This webpage gathers information about my activities from the lectures given at the University of Grenoble to the Master students in Computer Science (MOSIG) from October 2024 to January 2025.
26/09/24 [ AL ] Presentation of the lecture | Processing data with the Tidyverse, beautiful viz with ggplot
- Indicate your name on the Pad. You will use to collaborate and fill in all the information you can.
- Register on the Mattermost through this invitation link. This is the preferred communication mode.
- Set up a public github or gitlab project for this lecture. You will take notes on this lecture and turn your homework and computational documents in this project.
- Register to the MOOC on Reproducible Research.
- Follow modules 1 + 2 of the MOOC with as much exercises as possible (except the last one of module2, on Challenger; watching interviews is optional)
- Set up a computational document system (e.g., Rstudio or Jupyter on your laptop or through the UGA JupyterHub).
- Report the URL of your git project, your mattermost ID on the Pad.
- Start learning R by reading this R crash course for computer scientists (Rmd sources).
03/10/24 [ JMV ] Introduction to the scientific method and computer science epistemology | Publications | Visualization and Exploratory Data Analysis
- Read Popper’s text and write a short summary in your GitHub repository
- [riticize figures of Jean-Marc’s slides by:
- Applying the checklist for good graphics;
- Proposing a better representation (hand-drawing is fine) that passes the checklist.
- Report this work for the figures on the github project.
- MOOC: Complete exercise 5 of module 2 (Challenger). Write a short text explaining what is good and wrong about this document (you may want to provide an updated version of the notebook) and upload on the github space.
- [] Hands-on, improve the experiment design and the analysis.
- Continue the hands-on by improving the experiment design and the analysis. Share your findings on the Pad and/or on your public fork of the project.

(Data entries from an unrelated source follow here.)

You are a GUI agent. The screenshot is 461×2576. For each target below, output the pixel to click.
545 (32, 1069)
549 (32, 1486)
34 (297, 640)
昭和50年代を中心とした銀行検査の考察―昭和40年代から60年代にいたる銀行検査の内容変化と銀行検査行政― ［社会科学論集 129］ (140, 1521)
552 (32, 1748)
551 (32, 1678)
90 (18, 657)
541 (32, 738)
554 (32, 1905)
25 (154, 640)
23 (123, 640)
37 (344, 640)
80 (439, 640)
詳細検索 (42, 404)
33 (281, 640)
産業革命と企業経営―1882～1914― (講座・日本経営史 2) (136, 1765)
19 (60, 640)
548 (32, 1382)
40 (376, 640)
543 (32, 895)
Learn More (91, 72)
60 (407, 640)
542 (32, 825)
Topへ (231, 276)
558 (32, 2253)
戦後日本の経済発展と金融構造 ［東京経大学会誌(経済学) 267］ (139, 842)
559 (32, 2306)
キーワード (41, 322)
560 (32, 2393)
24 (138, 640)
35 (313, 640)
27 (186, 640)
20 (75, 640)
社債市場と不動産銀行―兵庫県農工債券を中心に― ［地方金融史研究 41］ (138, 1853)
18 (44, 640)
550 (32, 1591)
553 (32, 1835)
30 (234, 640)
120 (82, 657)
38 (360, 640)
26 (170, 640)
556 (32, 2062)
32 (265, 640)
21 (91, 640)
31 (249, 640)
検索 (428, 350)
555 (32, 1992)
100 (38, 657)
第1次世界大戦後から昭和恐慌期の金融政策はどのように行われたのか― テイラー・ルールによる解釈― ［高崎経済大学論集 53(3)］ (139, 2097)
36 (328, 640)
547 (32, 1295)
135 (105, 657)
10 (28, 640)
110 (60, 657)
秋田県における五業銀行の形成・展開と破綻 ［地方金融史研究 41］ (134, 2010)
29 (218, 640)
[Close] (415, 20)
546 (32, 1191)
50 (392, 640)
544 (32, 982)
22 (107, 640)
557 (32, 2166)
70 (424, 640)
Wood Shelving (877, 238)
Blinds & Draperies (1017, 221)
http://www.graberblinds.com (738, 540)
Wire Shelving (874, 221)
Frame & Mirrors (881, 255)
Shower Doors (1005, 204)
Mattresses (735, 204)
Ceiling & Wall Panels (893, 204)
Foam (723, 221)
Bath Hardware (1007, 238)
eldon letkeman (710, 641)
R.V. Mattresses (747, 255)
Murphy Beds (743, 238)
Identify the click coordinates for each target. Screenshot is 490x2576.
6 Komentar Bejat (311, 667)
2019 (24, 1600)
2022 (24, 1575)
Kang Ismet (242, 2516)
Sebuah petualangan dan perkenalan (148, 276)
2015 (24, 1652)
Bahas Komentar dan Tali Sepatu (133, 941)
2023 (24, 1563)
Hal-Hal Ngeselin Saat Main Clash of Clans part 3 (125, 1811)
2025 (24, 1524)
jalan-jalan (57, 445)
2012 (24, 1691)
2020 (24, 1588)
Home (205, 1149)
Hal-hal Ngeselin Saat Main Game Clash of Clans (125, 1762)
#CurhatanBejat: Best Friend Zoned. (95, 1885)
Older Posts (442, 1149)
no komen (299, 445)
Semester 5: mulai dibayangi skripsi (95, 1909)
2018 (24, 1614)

- Compute confidence intervals for the data in https://github.com/alegrand/M2R-ParallelQuicksort
- Fit a linear model for the data in https://github.com/alegrand/M2R-ParallelQuicksort
- Try to complete the peer-evaluation of the MOOC
- Play with the DoE Shiny Application (https://arnaud-legrand.shinyapps.io/design_of_experiments/?user_a7710).
- All eleven variables are in [0,1]. The goal is to find the combination of variables where the output is the higher. This may require to identify which variables are significant, guessing a model for the system, etc.
- The website will record the combinations you try and you should write a small report on how you proceed. You’ll find your login in front of your name in the pad and you should replace user_a7710 by this login.